Gerold Huber, geboren in Straubing, studierte als Stipendiat an der Hochschule für Musik in München Klavier bei Friedemann Berger und besuchte die Liedklasse von Dietrich Fischer-Dieskau in Berlin. 1998 erhielt er gemeinsam mit dem Bariton Christian Gerhaher, mit dem er bereits seit Schülertagen ein festes Lied-Duo bildet, den Prix International Pro Musicis in Paris/New York, gefolgt von vielen weiteren Preisen.

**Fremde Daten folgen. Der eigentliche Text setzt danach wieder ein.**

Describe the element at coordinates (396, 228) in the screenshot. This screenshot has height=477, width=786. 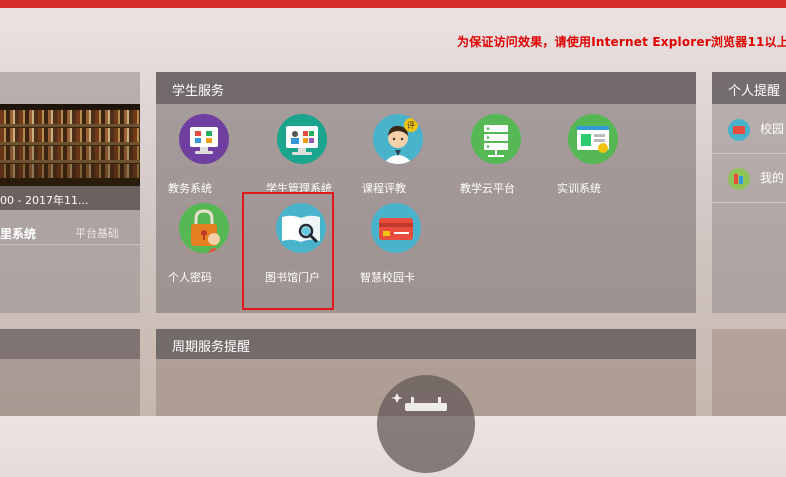
I see `campus-card-icon` at that location.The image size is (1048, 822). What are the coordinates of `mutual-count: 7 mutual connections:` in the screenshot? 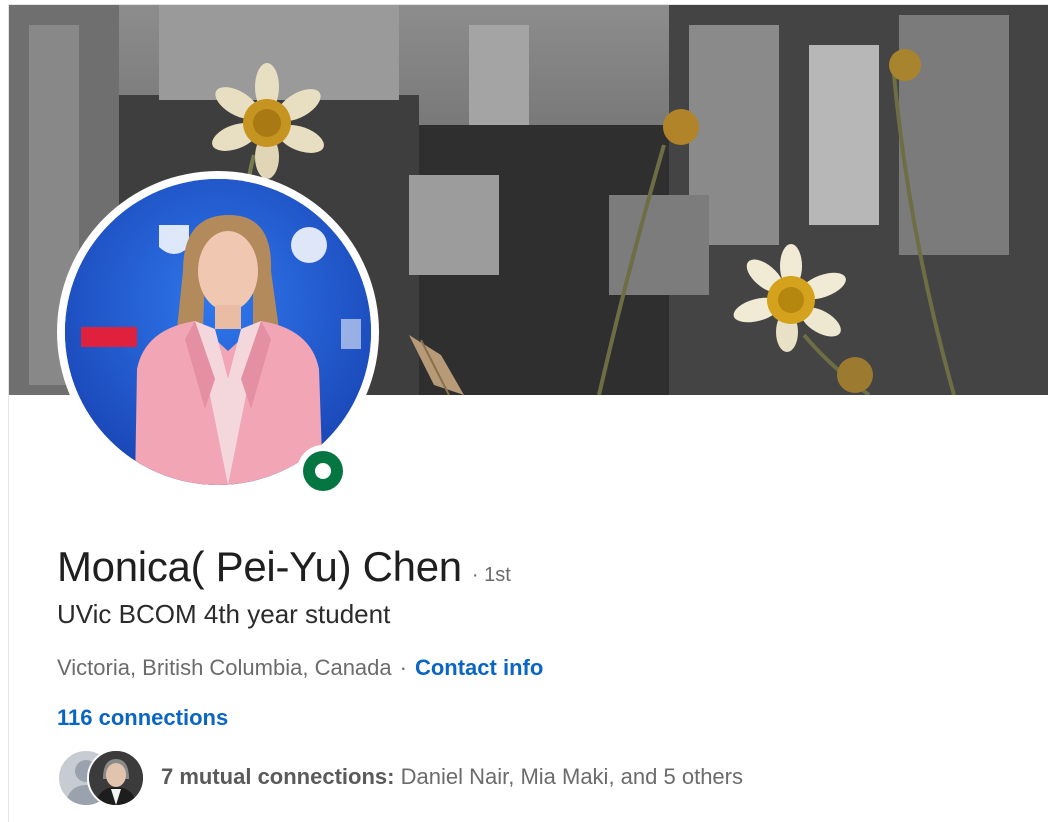 It's located at (278, 776).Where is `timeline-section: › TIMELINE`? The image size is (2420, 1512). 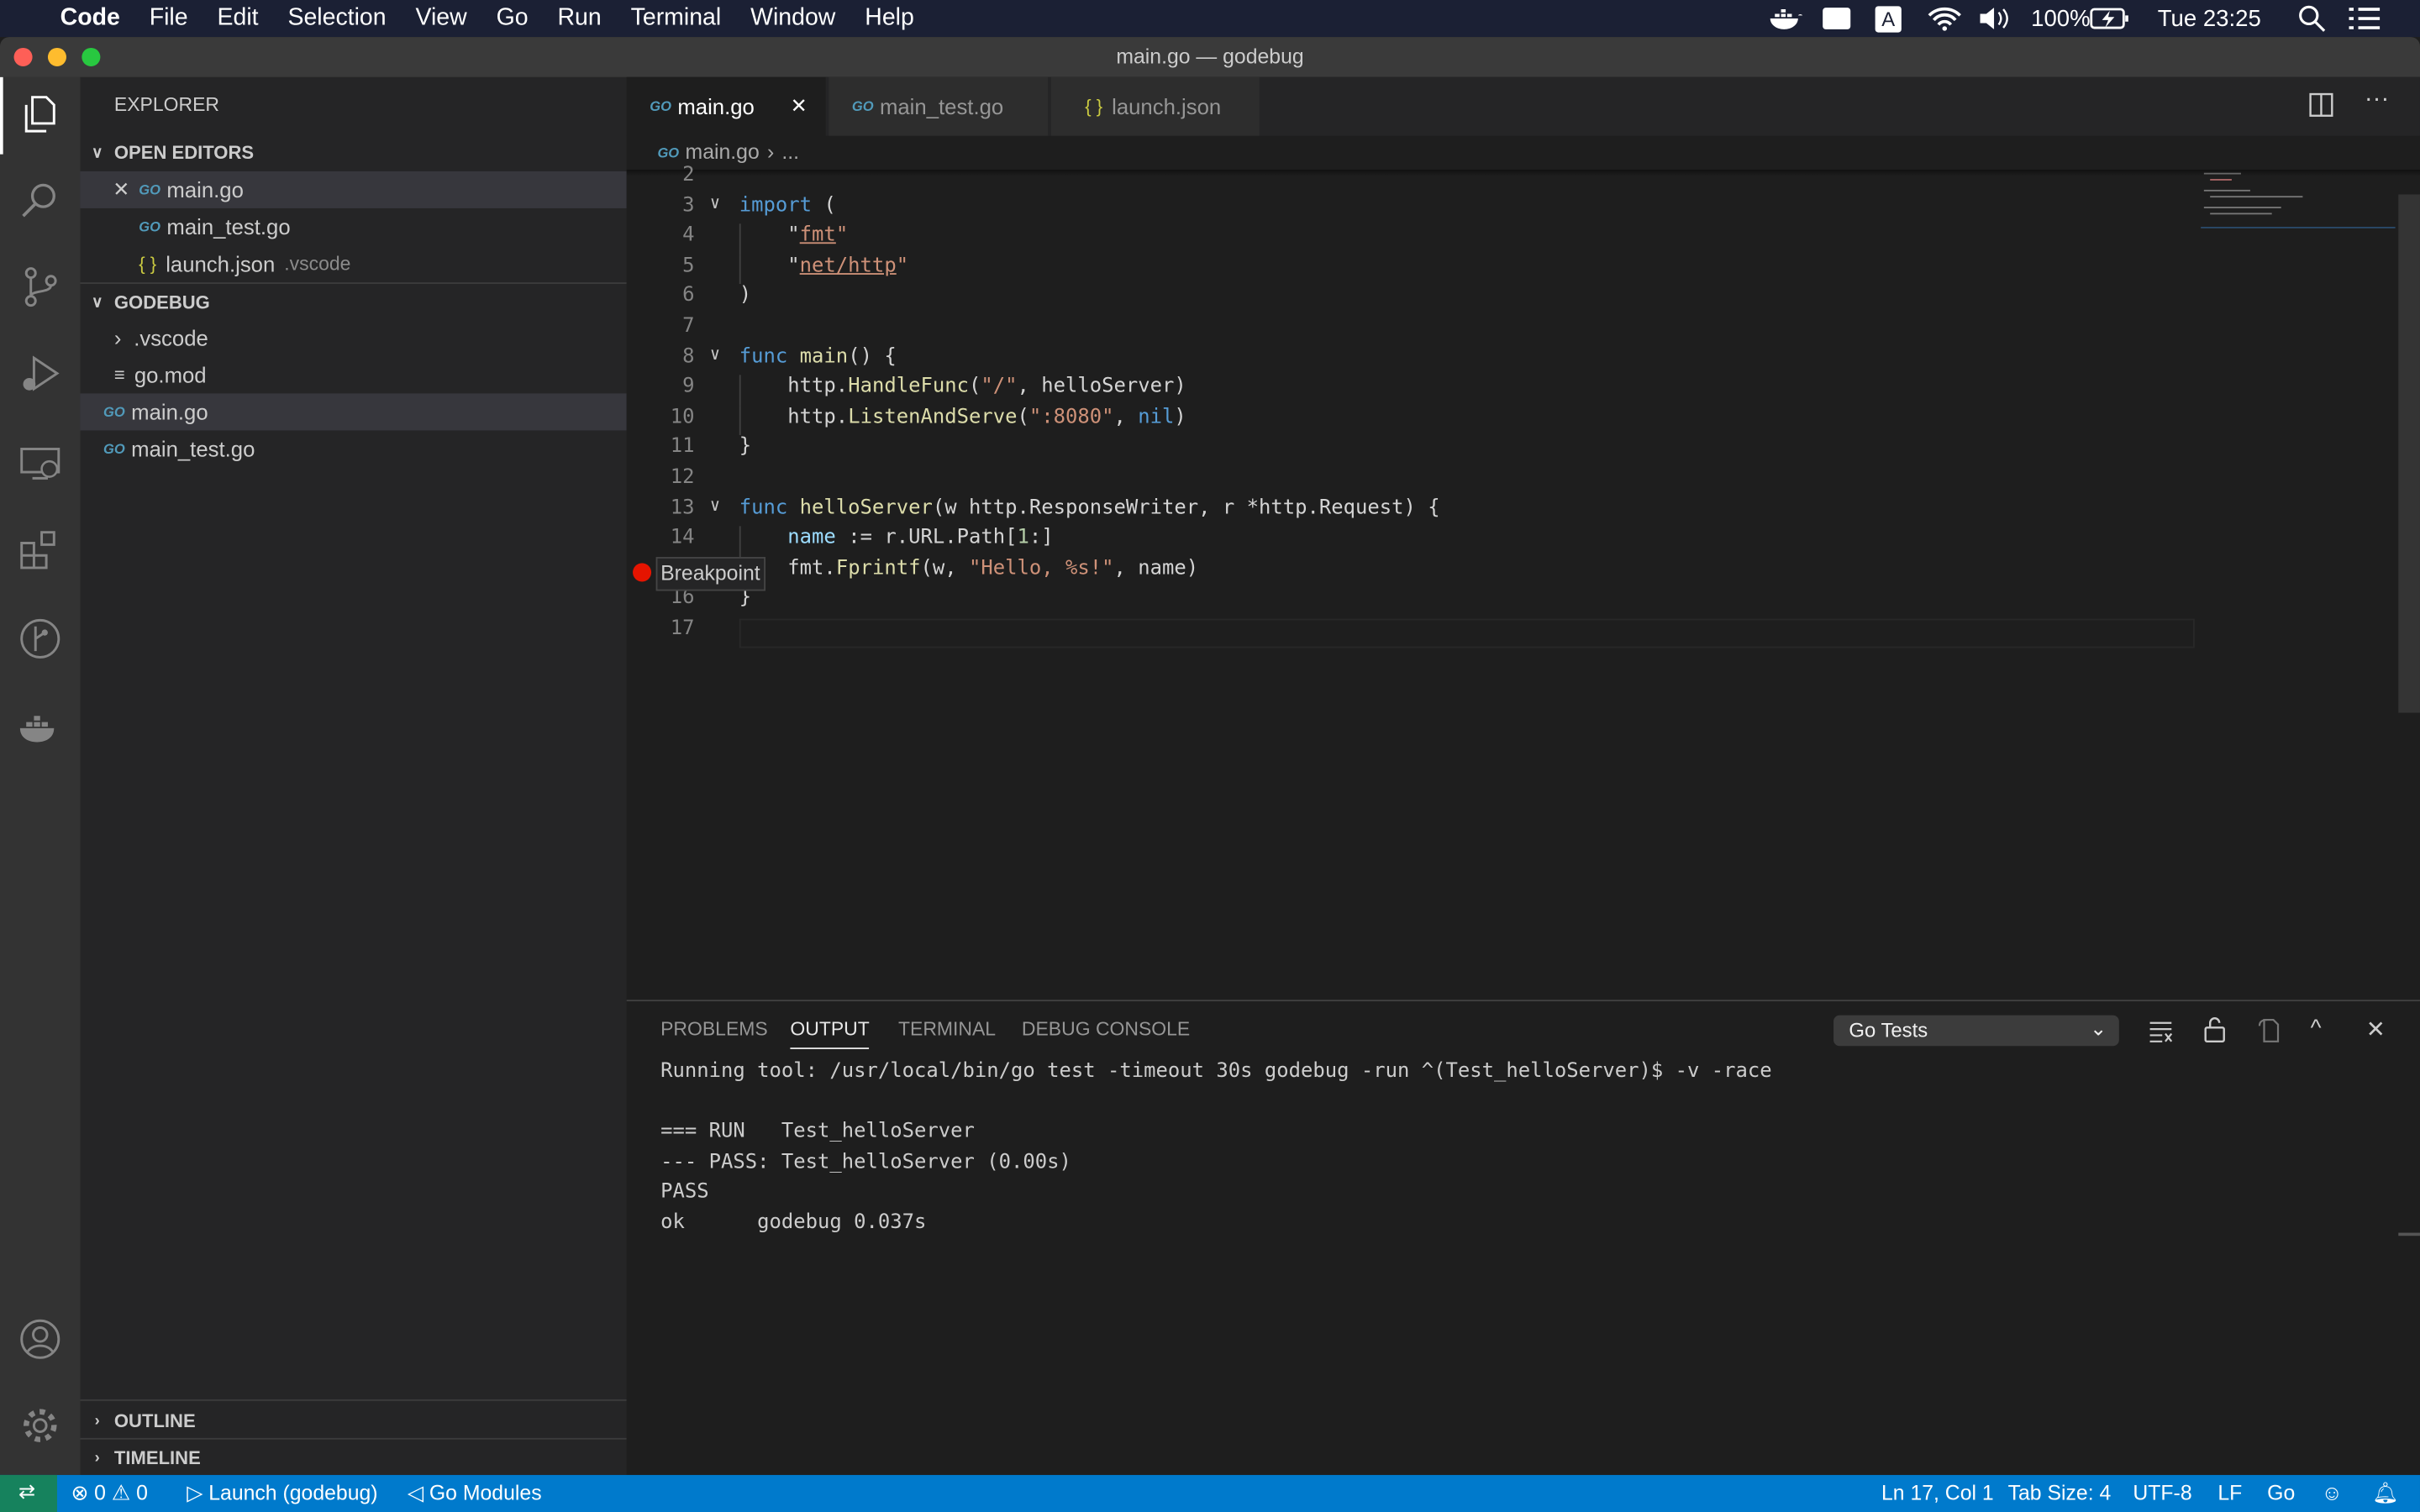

Gerold Huber ist ein gefragter Liedbegleiter, dessen Klavierspiel sich durch Tiefgang und Ausdruck auszeichnet. Er ist regelmäßig zu Gast bei Festivals wie der Schubertiade Schwarzenberg, den Salzburger Festspielen, den Münchner Opernfestspielen, dem Schleswig-Holstein Musik Festival, bei den Schwetzinger Festspielen, dem Rheingau Musik Festival, dem Festival d’Aix en Provence oder in Konzertsälen wie der Kölner Philharmonie, der Alten Oper Frankfurt, dem Wiener Konzerthaus, dem Wiener Musikverein, dem Concertgebouw Amsterdam, der Londoner Wigmore Hall, dem Lincoln Center, der Armory oder der Carnegie Hall in New York, dem Teatro della Zarzuela in Madrid, den Konzerthäusern in Dortmund, Essen, Baden-Baden oder dem Salzburger Festspielhaus.
Gerold Huber arbeitet mit einer Vielzahl international renommierter Sängerinnen und Sänger zusammen, darunter Christiane Karg, Julia Kleiter, Christina Landshamer, Anna Lucia Richter, Michael Nagy, Maximilian Schmitt, Martin Mitterrutzner, Julian Prégardien, Günther Groissböck, Georg Zeppenfeld, Tareq Nazmi und Franz-Josef Selig.
Als Kammermusikpartner konzertierte Gerold Huber u. a. mit dem Artemis- Quartett, zudem arbeitet er regelmäßig mit dem Henschel-Quartett, mit dem Trompeter Reinhold Friedrich und dem Cellisten Maximilian Hornung.
Solistisch widmet er sich vornehmlich den Werken Johann Sebastian Bachs, Ludwig van Beethovens, Johannes Brahms’ und Franz Schuberts.
Seine umfangreiche Diskografie umfasst neben zwei Solo-CDs, zahlreiche herausragende Lied-Einspielungen mit verschiedenen Sängern. Die gemeinsam mit Christian Gerhaher aufgenommenen CDs wurden sämtlich mehrfach preisgekrönt. Mit Maximilian Schmitt hat er bei OehmsClassics „Die schöne Müllerin“ von Franz Schubert eingespielt.
Gerold Huber ist ein gesuchter Lehrer und gibt ausgewählte Meisterklassen, wie z.B. an der University of Yale, dem Aldeburgh Festival, bei den Schwetzinger Festspielen sowie bei der Schubertwoche im Pierre-Boulez-Saal in Berlin. Seit 2013 ist Gerold Huber Professor für Liedbegleitung an der Hochschule für Musik in Würzburg und erhielt im März 2022 – gemeinsam mit Christian Gerhaher – den Ruf auf dieselbe Position an der Hochschule für Musik und Theater München.